We used Sonlight for years, and of course there are lots and lots of read-aloud books with that curriculum. We do love to read. I think the books we have enjoyed the most though are 2 books we started reading out loud when the boys were very little ~ Horton Hatches the Egg and Tales from the Thicket. They’re fun books to read, especially if you enjoy giving each character their own voice as you read aloud, which I do. It’s probably a little silly, but I still read those books out loud a couple of times a year, just for fun.

What do you love most about homeschooling?
I love that I have been able to spend so much of my boys’ childhood and teenage years with them. I love the freedom homeschooling gives us ~ it’s really quite portable, you know? We have been able to take trips and see things we would have otherwise missed. I love that my husband and I know exactly what it is that our kids are learning. Homeschooling has been the most amazing adventure for us ~ I wouldn’t trade the years we’ve homeschooled for anything in this world.

What is the strangest or funniest thing someone has said to you about homeschooling?
Well, there are the usual questions that I’m sure every homeschooler has faced: what about socialization? aren’t you afraid of sheltering your kids too much? Etc., etc. I guess the strangest questions have been, “Aren’t you afraid your kids will turn out to be geeks, or weird or something?” “Don’t you think you should leave the job of educating to the experts? I mean, what makes you think you’re qualified to teach your children? ” Wow ~ that opened up a really big can of worms!

Another time a friend said to me, “Trish, homeschooling is calling. My phone has NOT rung!”

Where do you usually buy your curriculum and other items?
We have bought curriculum from so many different places and companies I don’t think I can even remember them all! I guess our main curriculum in the past has been Sonlight ~ we’re huge readers. But we’ve never limited ourselves to just one publisher, curriculum or company. This year we’re using Beautiful Feet Books History Guides, Teaching Textbooks (math), and Apologia Science as our main texts. We have other curricula thrown in there as well. We like to buy our curriculum from small, family-owned book companies or from the publisher ~ we’ll buy from the big guys (CBD, Amazon, etc.) if we have to.
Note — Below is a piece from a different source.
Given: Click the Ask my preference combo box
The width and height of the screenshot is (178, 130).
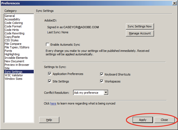Looking at the screenshot, I should (91, 92).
What is your favorite piece of advice for a new homeschooler?
I think the most important thing a new homeschooler should know is that there’s no such thing as “the perfect homeschooler”. There are just homeschoolers, and we’re all different from each other. I agree with my friend
about homeschooling being a calling. If God leads you to homeschool, consider it your call and your phone is ringing! Pray, pray, pray ~ about everything. Find a homeschooling mentor, read, research, learn what you need to learn in order to be somewhat knowledgeable, then pray, pray, pray again. It will be tough at times, especially at the beginning, but it will also be one of the most amazing journeys of your life.